● GIVEN PASSAGE:
---*---

Photo credit: Zoe Phillips
MANY around Hanging Rock reckon wine flows through John Ellis’ veins. Over three decades, he and his wife, Ann, have transformed a bare block into one of Australia’s best small wineries, producing award-winning cool-climate wines of exquisite depth and flavour.
So why, given his gift of the grape, has this guru of the fermented fluid suddenly turned his attention to cattle?
And not just any cattle, but a comparatively unknown Canadian white, black, grey spotted and patched breed from Saskatchewan called Speckle Parks.
John, ever the passionate rural producer, puts it down to a simple urge, a desire to have a go at something different, maybe creating a new income stream while maintaining Hanging Rock Winery’s emphasis on prestigious wine.
“I have always hankered after cattle,” he admits, revealing that originally he studied veterinary science with the idea of becoming a vet before being sidetracked into viticulture.
“We have run cattle here from the beginning, from 30 years ago, but it was always about mowing lawn rather than doing something serious.”
And why Speckle Parks?
“We’ve got a lovely 250-acre (101-hectare) property here and the tasting notes for Speckle Park are a good match for our wines.”

---*---

● EXCERPTED RECORDS:

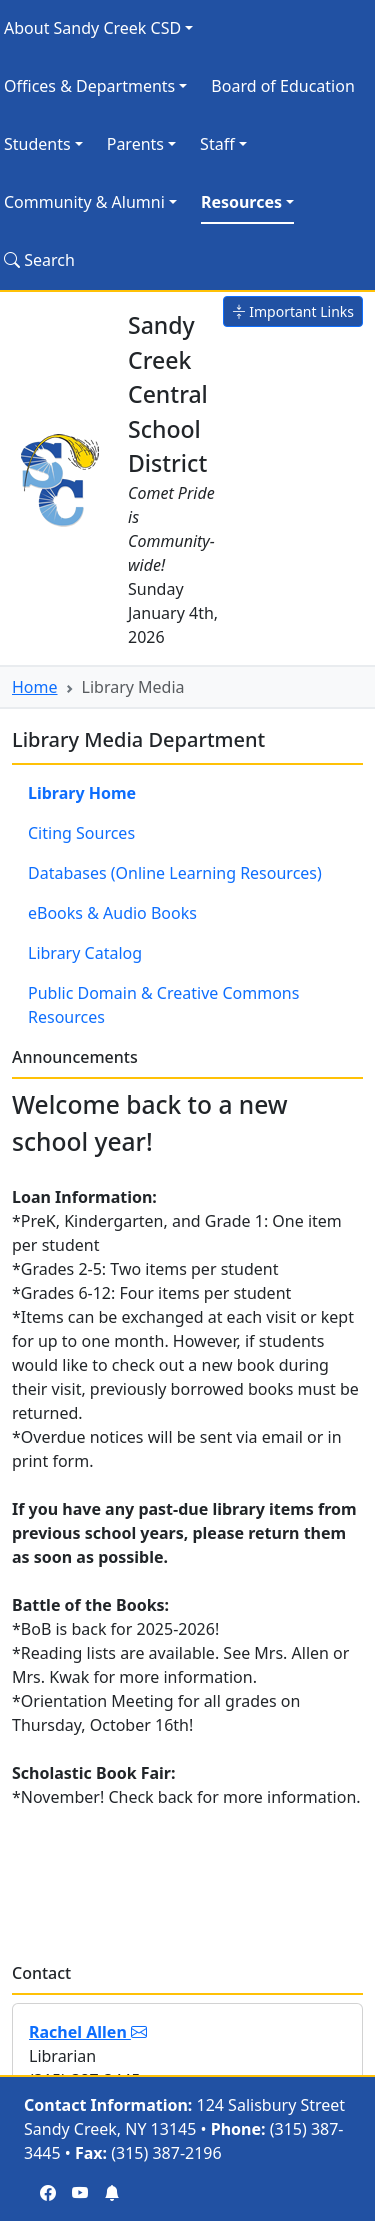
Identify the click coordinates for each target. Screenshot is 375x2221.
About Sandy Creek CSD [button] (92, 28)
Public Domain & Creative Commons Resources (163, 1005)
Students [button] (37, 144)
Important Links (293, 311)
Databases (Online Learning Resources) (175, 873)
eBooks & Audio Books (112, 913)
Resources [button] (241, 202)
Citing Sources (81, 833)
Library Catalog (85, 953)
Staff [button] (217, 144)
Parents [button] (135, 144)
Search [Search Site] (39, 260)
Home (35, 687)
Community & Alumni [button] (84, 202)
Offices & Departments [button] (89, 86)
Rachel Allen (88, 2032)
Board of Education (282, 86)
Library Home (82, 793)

---*---

● PROBLEMS AND TASKS:
1. List every person named in the winery article.
2. Please rename "button" to "link" throughout the rows and write them out again with nothing else altered. Leave the picture out of your answer.
The rows were not taken from the same source as the winery article.

● RESULTS IN ORDER:
1. Zoe Phillips, John Ellis, Ann

2.
Identify the click coordinates for each target. Screenshot is 375x2221.
About Sandy Creek CSD [link] (92, 28)
Public Domain & Creative Commons Resources (163, 1005)
Students [link] (37, 144)
Important Links (293, 311)
Databases (Online Learning Resources) (175, 873)
eBooks & Audio Books (112, 913)
Resources [link] (241, 202)
Citing Sources (81, 833)
Library Catalog (85, 953)
Staff [link] (217, 144)
Parents [link] (135, 144)
Search [Search Site] (39, 260)
Home (35, 687)
Community & Alumni [link] (84, 202)
Offices & Departments [link] (89, 86)
Rachel Allen (88, 2032)
Board of Education (282, 86)
Library Home (82, 793)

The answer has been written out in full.